▶ _Extrait présenté_:
------------------------------------------------------------

Sans doute l'un des plus obscurs et des plus chargés de symboles de la mythologie hellénique. Orphée est d'origine thrace et, comme les Muses, voisin de l'Olympe. Il figure, par excellence, le chanteur, le musicien et le poète. Il joue de la lyre et de la cithare et ce, de façon si suave, que les bêtes fauves le suivent et que les arbres et les plantes s'inclinent à son passage. Il s'est épris de la belle Eurydice, peut-être fille d'Apollon.  Un jour, qu'elle se promène le long d'une rivière, elle est poursuivie par Aristée qui veut lui faire violence. Et, par malheur, en courant dans l'herbe haute, est piquée au talon par un serpent et meurt. Inconsolable, Orphée la cherche et descend jusqu'aux Enfers pour la retrouver. Grâce aux accents de sa lyre, il parvient à charmer les monstres, gardiens des Enfers, et Tantale qui en oublie sa faim et sa soif.  Emus par une telle preuve d'amour, Hadès, le dieu des morts et Perséphone, la déesse des Enfers, consentent à rendre Eurydice à son amant, à une seule condition : qu'il ne cherche pas à la regarder avant d'être revenu à la lumière du jour, c'est-à-dire dans le monde des humains. Orphée accepte et se met en route. Il est alors saisi d'un doute : Perséphone ne l'aurait-elle pas trompé, Eurydice est-elle bien derrière lui ? Pour s'en assurer, il se retourne. Aussitôt une force irrésistible entraîne à nouveau sa Belle vers les Enfers et Orphée se voit contraint de revenir seul sur la terre. Son impatience vient de tuer celle qu'il aime pour la seconde fois.


                           

Dans le film franco-brésilien de Michel Camus, Orphée n'est plus un fils de l'Olympe, mais un conducteur de tramway, de surcroit guitariste et directeur d'une école de danse dans un quartier pauvre de Rio, et Eurydice une jeune paysanne venue se réfugier dans la ville pour fuir les avances d'un homme brutal et jaloux. Malgré l'amour que le jeune homme éprouve immédiatement pour elle, la douce Eurydice n'échappera pas à la mort. Après une longue quête nocturne, Orphée retrouvera le corps inerte de sa bien-aimée et se précipitera du haut d'une falaise avec elle, afin qu'ils puissent se rejoindre dans l'éternité.

------------------------------------------------------------

▶ _Matériel fourni_:
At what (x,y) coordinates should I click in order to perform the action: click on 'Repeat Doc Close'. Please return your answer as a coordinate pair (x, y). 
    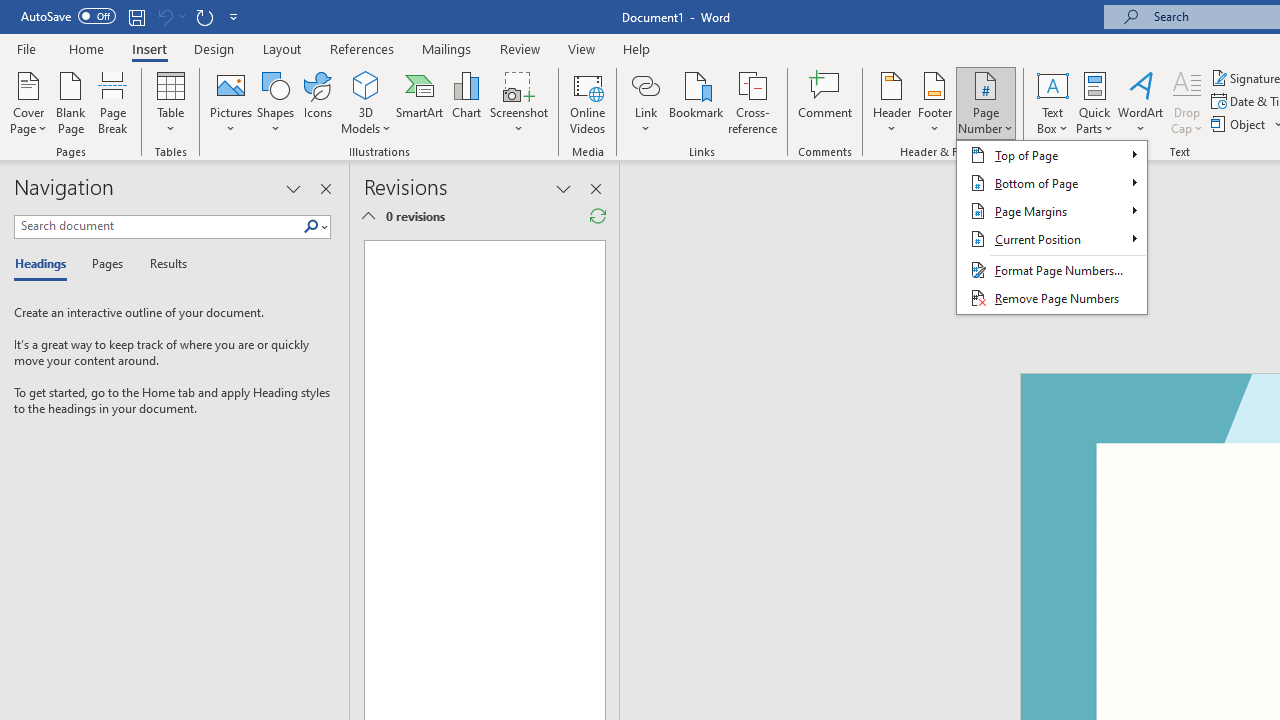
    Looking at the image, I should click on (204, 16).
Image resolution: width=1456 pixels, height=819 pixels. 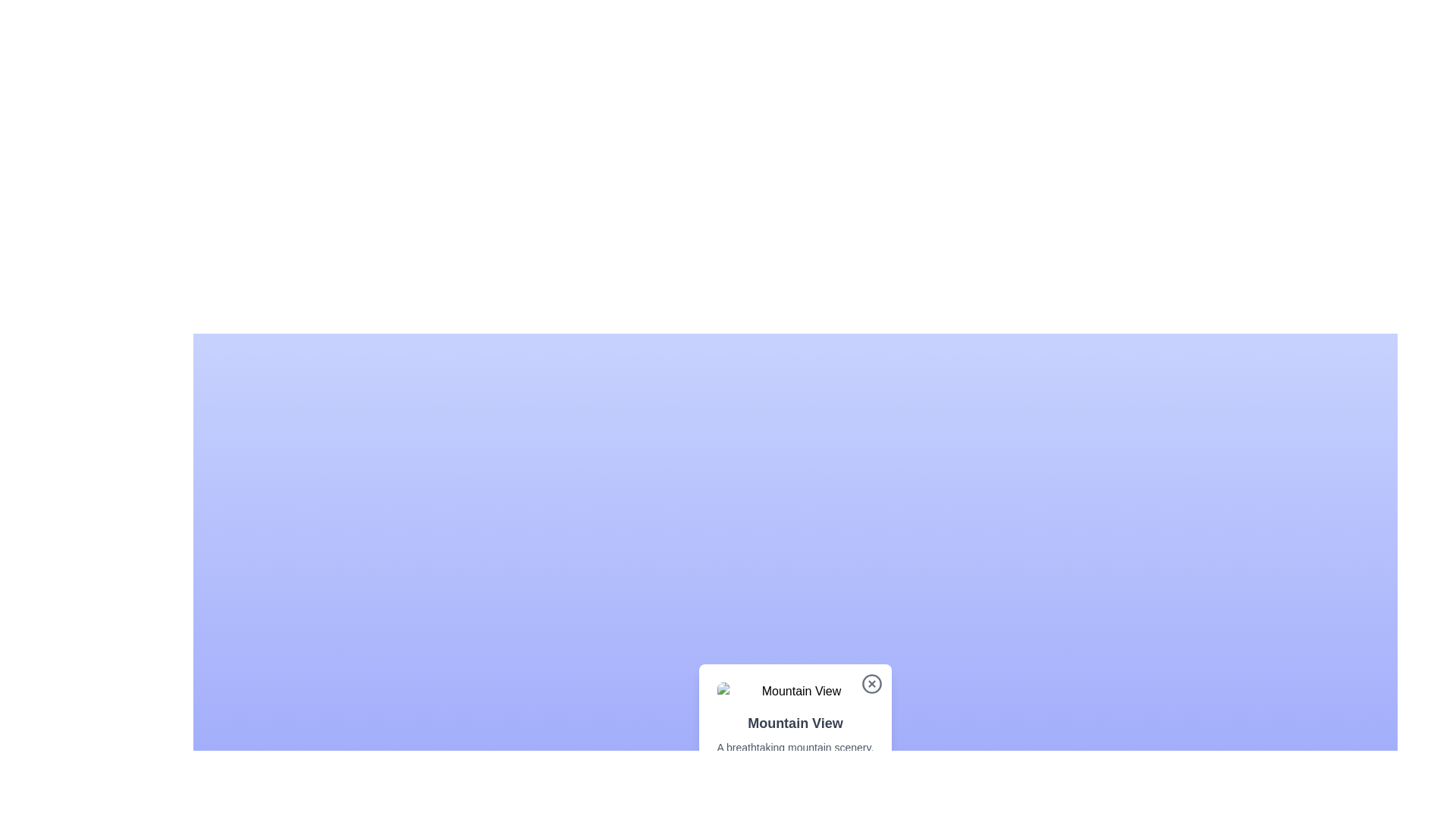 What do you see at coordinates (794, 747) in the screenshot?
I see `descriptive information provided in the text label located below the title 'Mountain View'` at bounding box center [794, 747].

------------------------------------------------------------

▶ _Consignes de travail_: D'après l'extrait sur le mythe d'Orphée, expliquez en une à trois phrases pourquoi Orphée se retourne sur le chemin du retour. Le matériel fourni est indépendant de l'extrait.

▶ _Corrigé de l'exercice_: Orphée est saisi d'un doute : il se demande si Perséphone ne l'a pas trompé et si Eurydice se trouve bien derrière lui. Il se retourne pour s'en assurer.